In these days of decreased personal contact between business and consumer (when's the last time your call to a company was answered by an actual human?), this story from Joel d'Aquin Thibodeaux, of Baton Rouge, brought a smile to my face:
"I ordered some specialty light bulbs from Verilux.com on my computer last night. I read that Verilux recently hired a new director of marketing.
"When I got my email confirming my $26 order, this is what it said: 'Joel! The low cloud cover in our little Vermont valley lifted when we received your order. Catherine jumped out of her chair celebrating, and Naomi rang the cowbell so that the entire office knew, too! Thank you so much for your support of Verilux and giving us a reason to get happy!'
"Sounds like the new director of marketing is doing a great job. Here I am writing to you about a company you probably never heard of before."
No, but if I ever need specialty light bulbs, I know where to go.
Small housing world
Former Louisiana guy Wayne Thevenot, of Alexandria, Virginia, has this "small world" story.
"As I stood in the front yard of my then-Bethesda, Maryland, home several years ago, I was surprised when a car pulled up and several familiar looking passengers got out.
"One of the ladies shocked me with, 'Wayne, what are you doing here?' I, equally surprised, responded, 'Pam, what are you all doing here?'
"Seems the visitors were the late U.S. Sen. Russell Long's two daughters, with three of his grandchildren, coming to show the younger ones the first home they lived in when the senator first arrived in Washington in 1948.
"I worked as Sen. Long's assistant for over 13 years without realizing that my family and his had occupied the same house many years apart. The coincidence shocked me and his family as well.
"This happened the weekend of the annual Louisiana Mardi Gras Ball held in Washington, and the coincidence was the talk of the ball among the scores of Louisiana visitors."
Shlomo Pielstick-Kennedy says, "I have read that Paris is the largest French-speaking city in the world, and Montreal is second.
"I suppose that Lafayette or Thibodaux must be third."
Kerry Howell says, "Just before Thanksgiving, I stopped off at the Popeye's on Burbank and Bluebonnet, then returned to my home in Bocage.

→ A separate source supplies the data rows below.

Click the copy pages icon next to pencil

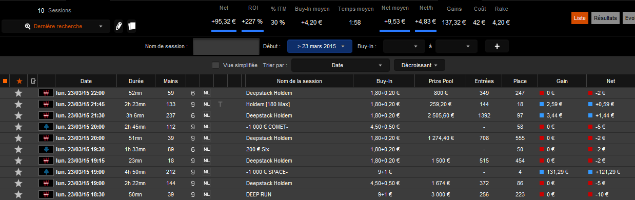132,26
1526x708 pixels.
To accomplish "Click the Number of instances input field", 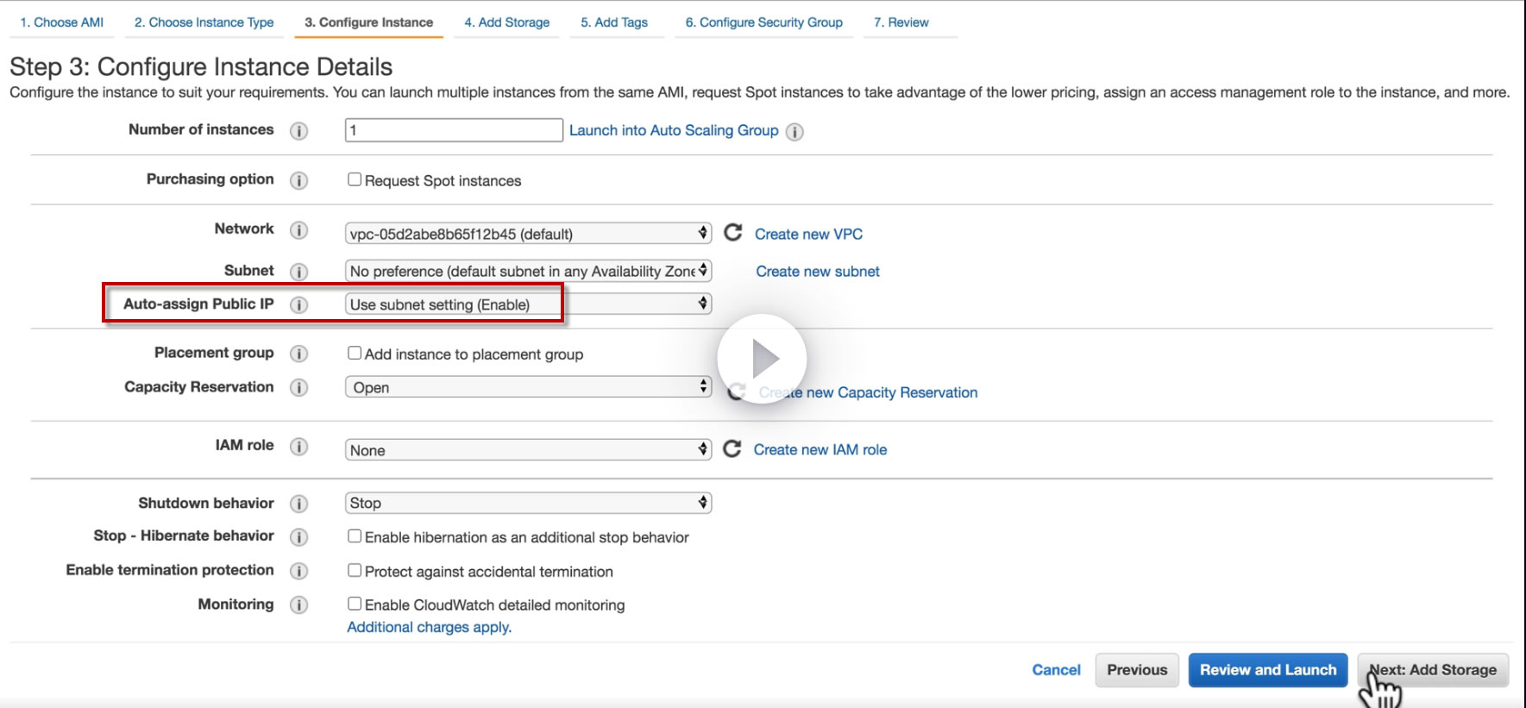I will tap(454, 130).
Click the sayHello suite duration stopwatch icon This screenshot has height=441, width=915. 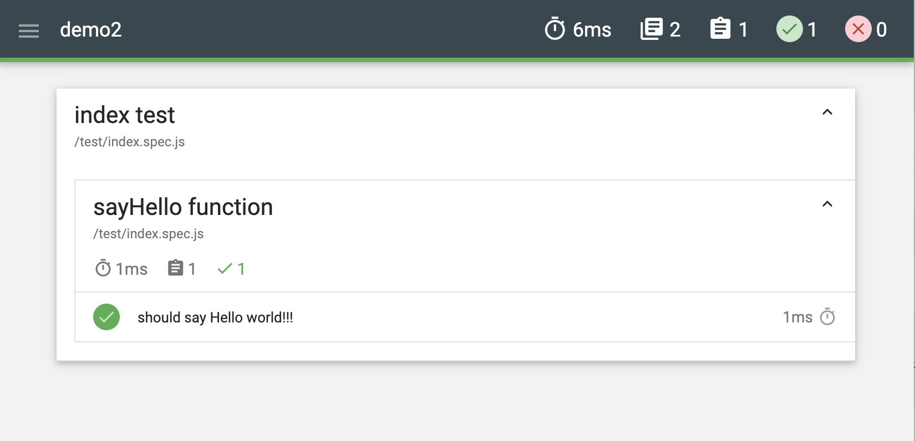coord(103,268)
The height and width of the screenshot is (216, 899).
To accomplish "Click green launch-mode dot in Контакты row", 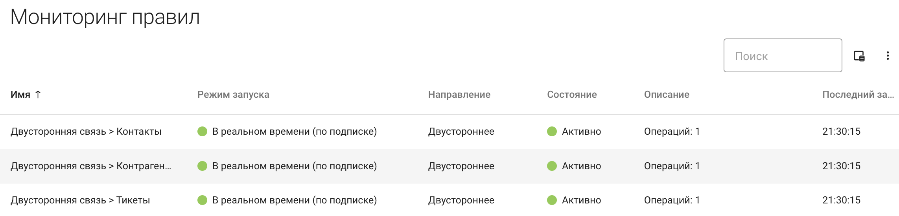I will pyautogui.click(x=202, y=132).
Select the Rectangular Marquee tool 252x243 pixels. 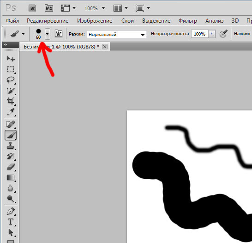tap(11, 69)
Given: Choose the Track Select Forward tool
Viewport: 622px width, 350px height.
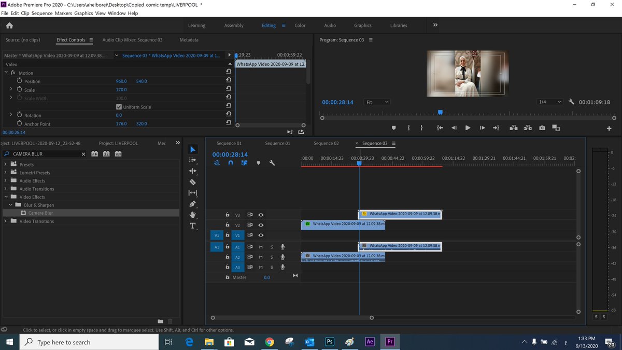Looking at the screenshot, I should [x=192, y=160].
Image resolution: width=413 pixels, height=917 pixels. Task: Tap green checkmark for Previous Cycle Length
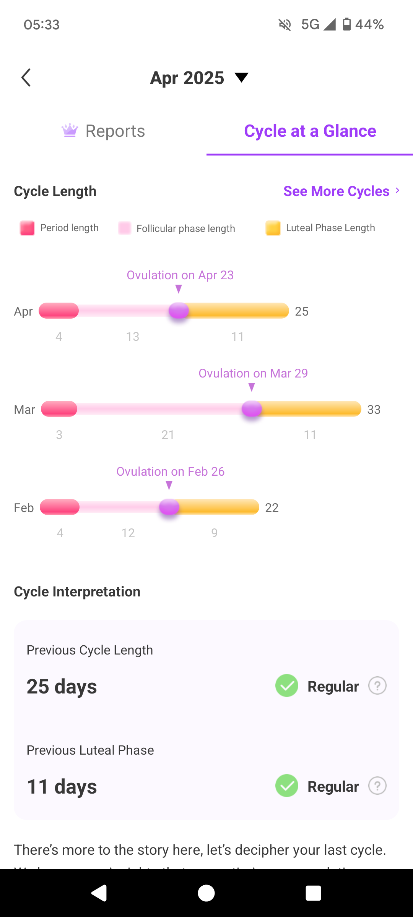pyautogui.click(x=287, y=686)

"About an hour later, there was a knock on my front door, and a very well-dressed young gentleman presented me with my wallet, which he had found in the parking lot of Popeye's.
"He drove all the way to my house to return it and assured me that everything was intact.
"I offered him all the cash in the wallet, which was considerable, but he refused multiple times. He didn't leave his name and drove off. I was blown away.
"I hope if you print this, he will read it and know my deepest appreciation."
"As a practicing Catholic," says Gary Kimble, "I take exception to the 'Saturday night service' entry in your Friday column, in which Mr. Wray compares watching an LSU game to attending five Masses.
"This makes a mockery of what actually occurs during a Mass. During a Mass, the priest consecrates the host and transforms it into the body of Christ, which we are then able to receive. To say that watching a college football game equates to receiving Jesus Christ in the Eucharist is beyond the pale."
T. Med Hogg, of Baton Rouge, adds to our collection of Western Auto memories:
"I would stop by Western Auto on the way home on Christmas Eve, when toys and other items were half price.
"With five children at home with stockings to be hung, every savings I made was necessary."
Sweat or shiver
Patrick says, "I often wonder why I am drowning and sweating in Louisiana when I could be anywhere — but yesterday, I remembered:
"It is 77 degrees here on Dec. 1, and my Yankee friends are shoveling snow."